### WORK TO COMPLETE
Please find every line in the items below that contains the word "menu" and copy each of those lines. Match case exactly.

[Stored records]
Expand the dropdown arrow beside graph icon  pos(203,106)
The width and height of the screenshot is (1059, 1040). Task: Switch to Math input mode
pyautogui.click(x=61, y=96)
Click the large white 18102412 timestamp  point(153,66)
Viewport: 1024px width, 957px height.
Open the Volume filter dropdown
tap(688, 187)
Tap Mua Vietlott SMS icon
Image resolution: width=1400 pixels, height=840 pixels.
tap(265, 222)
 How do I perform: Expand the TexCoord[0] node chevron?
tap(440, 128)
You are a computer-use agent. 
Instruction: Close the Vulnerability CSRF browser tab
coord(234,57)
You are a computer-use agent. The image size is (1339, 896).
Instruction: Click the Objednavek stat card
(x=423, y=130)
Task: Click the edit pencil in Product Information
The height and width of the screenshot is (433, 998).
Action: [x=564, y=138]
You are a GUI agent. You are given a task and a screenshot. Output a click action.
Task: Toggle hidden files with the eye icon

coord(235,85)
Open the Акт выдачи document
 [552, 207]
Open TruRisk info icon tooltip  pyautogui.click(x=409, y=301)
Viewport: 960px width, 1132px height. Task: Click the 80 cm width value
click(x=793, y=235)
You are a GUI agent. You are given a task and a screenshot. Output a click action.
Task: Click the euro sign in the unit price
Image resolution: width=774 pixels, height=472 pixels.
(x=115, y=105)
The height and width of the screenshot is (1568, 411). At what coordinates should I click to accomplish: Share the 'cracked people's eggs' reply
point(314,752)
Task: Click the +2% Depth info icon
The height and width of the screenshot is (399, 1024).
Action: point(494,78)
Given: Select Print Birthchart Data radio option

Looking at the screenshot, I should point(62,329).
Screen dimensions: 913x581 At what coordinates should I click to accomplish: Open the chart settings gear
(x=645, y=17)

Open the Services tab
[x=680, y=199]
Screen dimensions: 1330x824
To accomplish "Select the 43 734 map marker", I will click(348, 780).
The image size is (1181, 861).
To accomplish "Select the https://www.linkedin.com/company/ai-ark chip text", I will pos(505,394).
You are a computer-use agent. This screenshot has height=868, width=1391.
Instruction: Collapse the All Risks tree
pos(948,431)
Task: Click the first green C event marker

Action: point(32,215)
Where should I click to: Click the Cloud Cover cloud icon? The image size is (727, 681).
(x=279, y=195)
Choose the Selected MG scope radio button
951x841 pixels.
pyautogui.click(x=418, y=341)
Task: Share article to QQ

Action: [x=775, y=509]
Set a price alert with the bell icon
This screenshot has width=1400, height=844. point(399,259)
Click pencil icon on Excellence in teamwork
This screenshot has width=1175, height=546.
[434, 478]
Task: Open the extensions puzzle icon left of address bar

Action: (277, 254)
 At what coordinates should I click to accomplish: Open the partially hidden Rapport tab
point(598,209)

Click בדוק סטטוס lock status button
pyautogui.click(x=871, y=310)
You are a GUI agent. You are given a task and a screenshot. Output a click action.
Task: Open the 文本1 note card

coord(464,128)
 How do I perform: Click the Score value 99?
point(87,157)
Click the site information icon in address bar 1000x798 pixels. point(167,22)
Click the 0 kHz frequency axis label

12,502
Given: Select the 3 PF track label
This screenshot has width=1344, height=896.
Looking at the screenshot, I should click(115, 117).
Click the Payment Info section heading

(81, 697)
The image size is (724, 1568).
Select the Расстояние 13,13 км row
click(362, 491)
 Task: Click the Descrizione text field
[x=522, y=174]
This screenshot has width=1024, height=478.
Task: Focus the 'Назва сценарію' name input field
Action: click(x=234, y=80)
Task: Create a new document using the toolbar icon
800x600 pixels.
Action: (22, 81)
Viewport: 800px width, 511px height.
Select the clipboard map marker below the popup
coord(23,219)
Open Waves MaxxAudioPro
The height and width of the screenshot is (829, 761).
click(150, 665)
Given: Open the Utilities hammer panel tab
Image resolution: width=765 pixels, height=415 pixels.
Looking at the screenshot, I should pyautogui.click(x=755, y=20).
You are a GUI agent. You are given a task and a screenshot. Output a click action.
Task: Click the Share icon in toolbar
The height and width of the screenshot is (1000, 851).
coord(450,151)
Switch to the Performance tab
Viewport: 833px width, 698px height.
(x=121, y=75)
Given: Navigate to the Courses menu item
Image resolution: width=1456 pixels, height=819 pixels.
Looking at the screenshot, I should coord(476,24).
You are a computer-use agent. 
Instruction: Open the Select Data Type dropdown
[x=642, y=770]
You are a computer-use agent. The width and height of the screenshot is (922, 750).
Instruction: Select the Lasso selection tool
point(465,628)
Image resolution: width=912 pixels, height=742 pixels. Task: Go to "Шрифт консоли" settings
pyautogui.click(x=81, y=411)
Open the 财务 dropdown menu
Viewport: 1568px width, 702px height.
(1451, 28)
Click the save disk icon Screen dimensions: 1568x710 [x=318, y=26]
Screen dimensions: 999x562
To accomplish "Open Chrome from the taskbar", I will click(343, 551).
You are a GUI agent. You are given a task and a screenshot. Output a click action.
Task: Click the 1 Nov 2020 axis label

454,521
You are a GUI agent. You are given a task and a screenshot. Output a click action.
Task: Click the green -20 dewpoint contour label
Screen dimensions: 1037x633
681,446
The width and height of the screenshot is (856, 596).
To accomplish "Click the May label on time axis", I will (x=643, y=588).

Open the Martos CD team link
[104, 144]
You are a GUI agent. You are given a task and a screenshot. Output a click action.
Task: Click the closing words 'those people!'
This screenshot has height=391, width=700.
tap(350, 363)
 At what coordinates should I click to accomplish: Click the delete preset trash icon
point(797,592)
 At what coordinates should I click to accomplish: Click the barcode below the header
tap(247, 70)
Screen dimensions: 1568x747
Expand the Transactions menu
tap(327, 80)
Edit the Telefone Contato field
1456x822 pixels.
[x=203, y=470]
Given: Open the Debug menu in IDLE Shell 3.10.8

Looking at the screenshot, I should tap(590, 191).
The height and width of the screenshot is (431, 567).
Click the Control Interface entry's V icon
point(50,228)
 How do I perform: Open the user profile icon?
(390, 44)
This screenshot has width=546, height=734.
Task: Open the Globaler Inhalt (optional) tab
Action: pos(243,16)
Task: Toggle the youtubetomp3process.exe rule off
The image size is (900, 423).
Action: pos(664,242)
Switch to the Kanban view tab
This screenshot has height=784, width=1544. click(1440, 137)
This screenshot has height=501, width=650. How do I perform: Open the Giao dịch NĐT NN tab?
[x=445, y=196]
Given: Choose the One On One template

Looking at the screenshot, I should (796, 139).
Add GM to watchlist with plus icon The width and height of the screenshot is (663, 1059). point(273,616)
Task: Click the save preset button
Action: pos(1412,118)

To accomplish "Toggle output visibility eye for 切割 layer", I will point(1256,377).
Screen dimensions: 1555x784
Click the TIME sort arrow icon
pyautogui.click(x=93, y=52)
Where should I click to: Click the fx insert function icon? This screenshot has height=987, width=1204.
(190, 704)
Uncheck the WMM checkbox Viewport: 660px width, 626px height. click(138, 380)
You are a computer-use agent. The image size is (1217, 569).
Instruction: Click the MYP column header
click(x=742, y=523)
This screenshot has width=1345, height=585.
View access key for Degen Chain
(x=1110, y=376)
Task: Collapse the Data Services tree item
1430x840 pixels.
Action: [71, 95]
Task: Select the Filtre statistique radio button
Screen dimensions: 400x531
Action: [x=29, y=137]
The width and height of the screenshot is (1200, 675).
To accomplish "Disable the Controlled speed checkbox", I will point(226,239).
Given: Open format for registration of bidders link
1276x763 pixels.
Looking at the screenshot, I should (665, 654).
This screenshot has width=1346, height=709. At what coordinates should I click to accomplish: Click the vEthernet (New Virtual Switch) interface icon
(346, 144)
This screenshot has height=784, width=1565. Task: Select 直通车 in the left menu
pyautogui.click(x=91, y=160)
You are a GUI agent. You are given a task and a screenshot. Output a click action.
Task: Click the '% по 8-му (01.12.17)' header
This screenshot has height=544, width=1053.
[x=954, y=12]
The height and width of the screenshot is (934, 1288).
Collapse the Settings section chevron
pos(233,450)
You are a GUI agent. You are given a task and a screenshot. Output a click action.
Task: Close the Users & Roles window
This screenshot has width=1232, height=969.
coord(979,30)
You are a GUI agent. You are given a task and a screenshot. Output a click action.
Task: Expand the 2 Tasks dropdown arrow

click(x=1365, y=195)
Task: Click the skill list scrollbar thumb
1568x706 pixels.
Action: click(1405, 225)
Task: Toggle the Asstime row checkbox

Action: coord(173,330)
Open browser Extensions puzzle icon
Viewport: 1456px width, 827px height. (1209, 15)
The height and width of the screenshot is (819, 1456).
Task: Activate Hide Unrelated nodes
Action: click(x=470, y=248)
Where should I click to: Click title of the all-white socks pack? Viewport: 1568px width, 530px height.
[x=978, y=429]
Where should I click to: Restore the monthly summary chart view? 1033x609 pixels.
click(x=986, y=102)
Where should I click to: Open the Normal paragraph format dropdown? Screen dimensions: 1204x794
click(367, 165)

### SOLUTION TO THIS EXERCISE
Given: Navigate to the Courses menu item
Open the 财务 dropdown menu
Expand the Transactions menu
Given: Open the Debug menu in IDLE Shell 3.10.8
This screenshot has height=784, width=1565. Task: Select 直通车 in the left menu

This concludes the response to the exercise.